/---

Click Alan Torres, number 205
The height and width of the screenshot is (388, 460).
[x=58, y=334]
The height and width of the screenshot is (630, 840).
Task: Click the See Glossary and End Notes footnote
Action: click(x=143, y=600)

\---

_TASK TO CARRY OUT_.
Taking the line with "The height and width of the screenshot is (388, 460)." as the start and the last line of the data above as the end, write out those two lines and every line between them exactly, and only those.

_EXERCISE ANSWER_.
The height and width of the screenshot is (388, 460).
[x=58, y=334]
The height and width of the screenshot is (630, 840).
Task: Click the See Glossary and End Notes footnote
Action: click(x=143, y=600)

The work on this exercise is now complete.